Financial Statements

SECURITIES AND EXCHANGE COMMISSION
WASHINGTON, DC 20549

_____________

FORM 11-K

ANNUAL REPORT
PURSUANT TO SECTION 15(d) OF THE
SECURITIES EXCHANGE ACT OF 1934

(Mark One):

ý  ANNUAL REPORT PURSUANT TO SECTION 15(d) OF THE SECURITIES EXCHANGE ACT OF 1934.


For the fiscal year ended    December 31, 2005

OR

o  TRANSITION REPORT PURSUANT TO SECTION 15(d) OF THE SECURITIES EXCHANGE ACT OF 1934.


For the transition period from __________ to __________

Commission file number    1-724         

A.  Full title of the plan and the address of the plan, if different from that of the issuer named below:  PVH Associates Investment Plan For Residents Of The Commonwealth Of Puerto Rico


B.  Name of issuer of the securities held pursuant to the plan and the address of its principal executive office: Phillips-Van Heusen Corporation, 200 Madison Avenue, New York, New York 10016


SIGNATURES

The Plan.  Pursuant to the requirements of the Securities Exchange Act of 1934, the Administrative Committee has duly caused this annual report to be signed on its behalf by the undersigned hereunto duly authorized.

**Information shown**
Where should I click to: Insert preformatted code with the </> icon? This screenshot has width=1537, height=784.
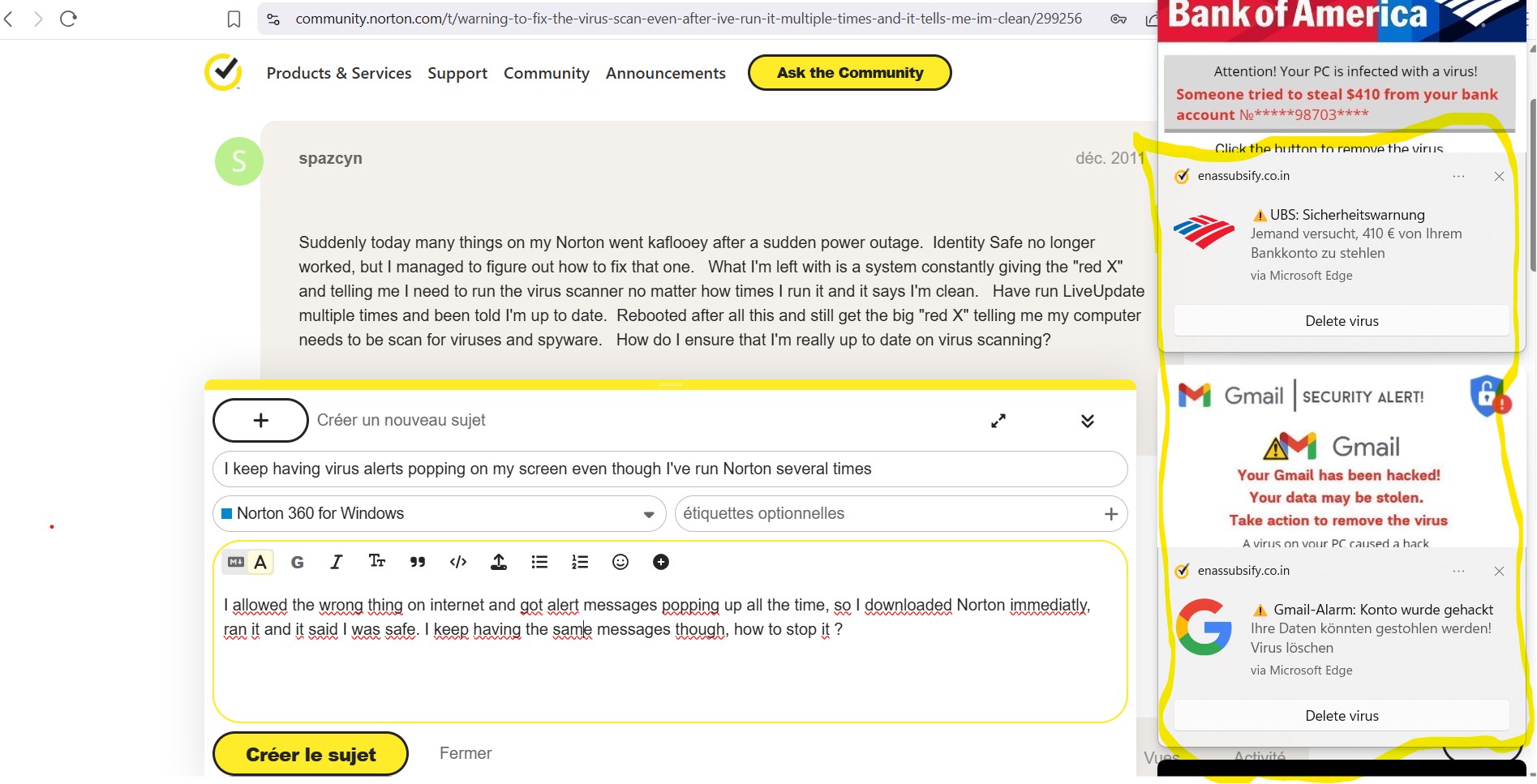point(458,562)
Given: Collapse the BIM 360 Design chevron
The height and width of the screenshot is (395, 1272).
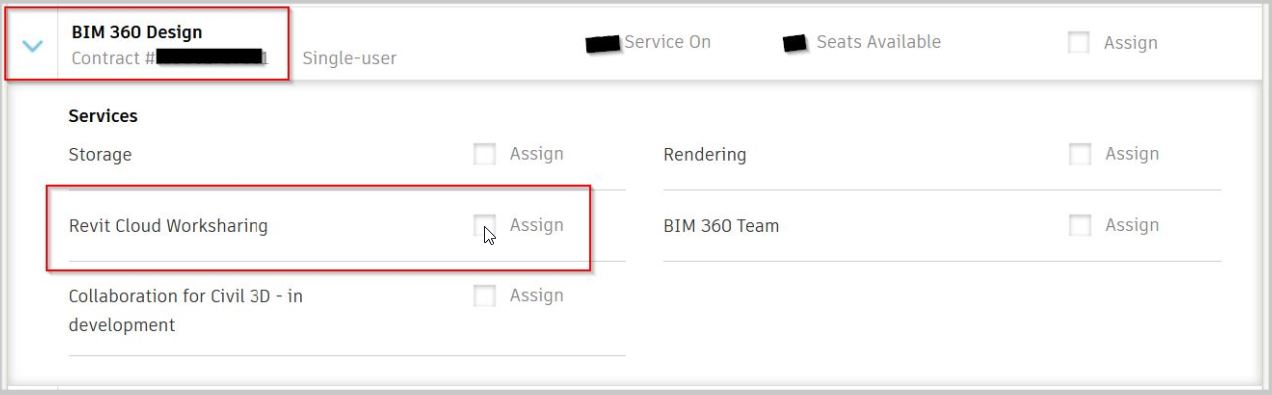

**What you need to do**
In the Form 11-K above, which company is named as the issuer of the securities held under the plan?

**Response to this exercise**
Phillips-Van Heusen Corporation